Choose a topic from Part 2B:

21. Presumption

1. Presumption as a sin against hope is the wholly unreasonable expectation that God will save us despite the bad will in us which makes that saving impossible. Under the name and guise of reliance on God, presumption insults God and dishonors our own intelligence. It is presumption, for example, to expect forgiveness for sins without repentance. It is presumption to expect heaven without working to get there by merit.

2. Presumption is a sin, and can be a very grave sin, but it is not so grave a sin as despair. For, though it is inordinate and unreasonable in its expectation, presumption does recognize(however insultingly and distortedly) the divine mercy and goodness which despair utterly rejects and denies.

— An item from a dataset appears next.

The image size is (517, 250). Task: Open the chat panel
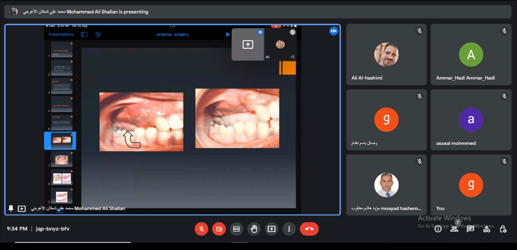point(470,229)
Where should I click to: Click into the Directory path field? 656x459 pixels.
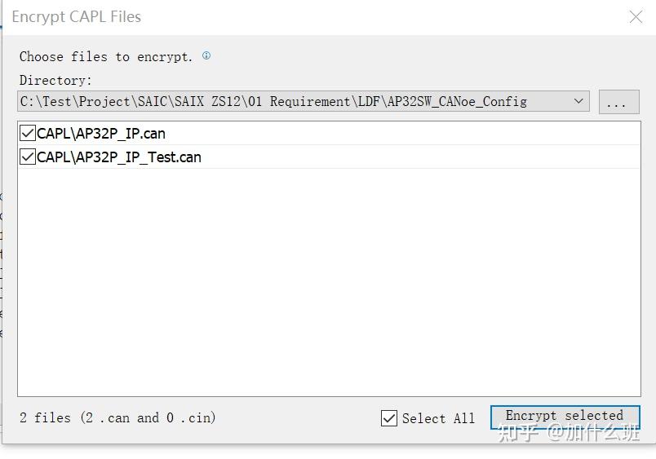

3. Presumption seems, at first glance, to be contrary to fear rather than to hope. For the presumptuous man seems to fear nothing, whether by servile fear or by filial fear. But this is mere seeming. The virtue to which presumption stands directly opposed is hope. Hope and presumption deal with the same object; hope, in an orderly manner; presumption, inordinately.

4. Presumption arises from vainglory, that is, from a prideful trust that a person has in himself as powerful enough to cope with anything, and as a being so excellent that God could not allow him to be punished.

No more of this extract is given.